Google tests curvy Chrome tabs with material design overhaul

Google is trying out a new Chrome interface that for the first time in a decade presents a very different look for the tabs and address bar at the top of the widely used web browser.

Since its public debut in 2008, Chrome has featured a trapezoidal tab for each website you have open. But tabs now look very different on Chrome Canary — a very rough-around-the-edges version used to test changes before they reach a broader audience. The active tab has a slope-shouldered look with curved corners. The grayed-out inactive tabs merge with the the browser itself and are separated only by thin vertical lines. In addition, the address bar’s text box is a gray oval against a white backdrop, instead of a round-cornered white rectangle with a hairline border.

Interface overhauls can be a challenge for widely used software when people who use the programs suddenly see something very different, and Chrome surpassed a billion users in 2015. But done right, such changes can make software easier to understand and use.

The new Chrome styling is somewhat more spare but doesn’t change the relative positions of anything in the browser. Curiously, the overall look is remarkably similar to Firefox’s Australis interface that Mozilla used from 2013 to 2017.

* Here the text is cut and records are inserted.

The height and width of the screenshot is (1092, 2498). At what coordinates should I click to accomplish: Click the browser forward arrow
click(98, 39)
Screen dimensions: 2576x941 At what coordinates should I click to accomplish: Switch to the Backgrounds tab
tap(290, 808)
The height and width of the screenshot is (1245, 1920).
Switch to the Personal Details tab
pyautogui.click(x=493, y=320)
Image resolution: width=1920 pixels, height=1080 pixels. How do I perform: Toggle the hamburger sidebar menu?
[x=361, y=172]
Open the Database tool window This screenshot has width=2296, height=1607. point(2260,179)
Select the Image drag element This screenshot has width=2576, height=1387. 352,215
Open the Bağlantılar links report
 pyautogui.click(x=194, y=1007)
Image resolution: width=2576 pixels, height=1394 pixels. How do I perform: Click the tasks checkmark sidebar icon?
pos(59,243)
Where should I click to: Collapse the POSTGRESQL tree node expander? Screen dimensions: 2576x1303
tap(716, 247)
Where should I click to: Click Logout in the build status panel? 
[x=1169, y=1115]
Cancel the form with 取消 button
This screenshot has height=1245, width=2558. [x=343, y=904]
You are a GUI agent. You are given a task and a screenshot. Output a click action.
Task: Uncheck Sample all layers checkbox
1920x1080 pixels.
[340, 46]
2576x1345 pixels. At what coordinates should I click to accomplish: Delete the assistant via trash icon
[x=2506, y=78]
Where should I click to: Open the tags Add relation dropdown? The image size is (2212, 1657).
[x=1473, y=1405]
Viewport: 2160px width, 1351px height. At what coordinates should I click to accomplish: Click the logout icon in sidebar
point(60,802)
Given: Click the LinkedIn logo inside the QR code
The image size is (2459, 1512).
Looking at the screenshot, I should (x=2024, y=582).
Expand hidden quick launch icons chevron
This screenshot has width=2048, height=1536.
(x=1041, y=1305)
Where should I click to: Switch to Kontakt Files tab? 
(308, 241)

“Honestly, it’s fascinating to see different teams/companies work on the same problems, circling the same sets of solutions. And how cyclical it is,” tweeted Madhava Enros, senior director of Firefox user experience at Mozilla. Mozilla dropped the curvy tabs in favor of plain rectangles similar to Microsoft’s Edge browser as part of an effort to improve performance with its newer Quantum-branded Firefox versions.

According to the Chrome code change tracker, the update is part of a Material Design update for Chrome on Linux, Windows and Chrome OS, but it appears on MacOS, too. Google introduced Material Design in 2014 to bring a common look to its websites and Android apps. It embraced basic geometric shapes that appear to be stacked in flat layers.

Google didn’t immediately respond to a request for comment on the Material Design changes.

But a Chrome programmer, François Beaufort, said on Google+ that he likes the new look. “Plenty of things have been updated for the better in my opinion: tab shape, single tab mode, omnibox suggestion icons, tab strip coloring, pinned tabs and alert indicators,” he said. The omnibox is Chrome’s all-purpose box for typing and showing web addresses and for initiating searches. With the new design, suggested websites that appear when you start typing are more widely spaced, another Material Design characteristic.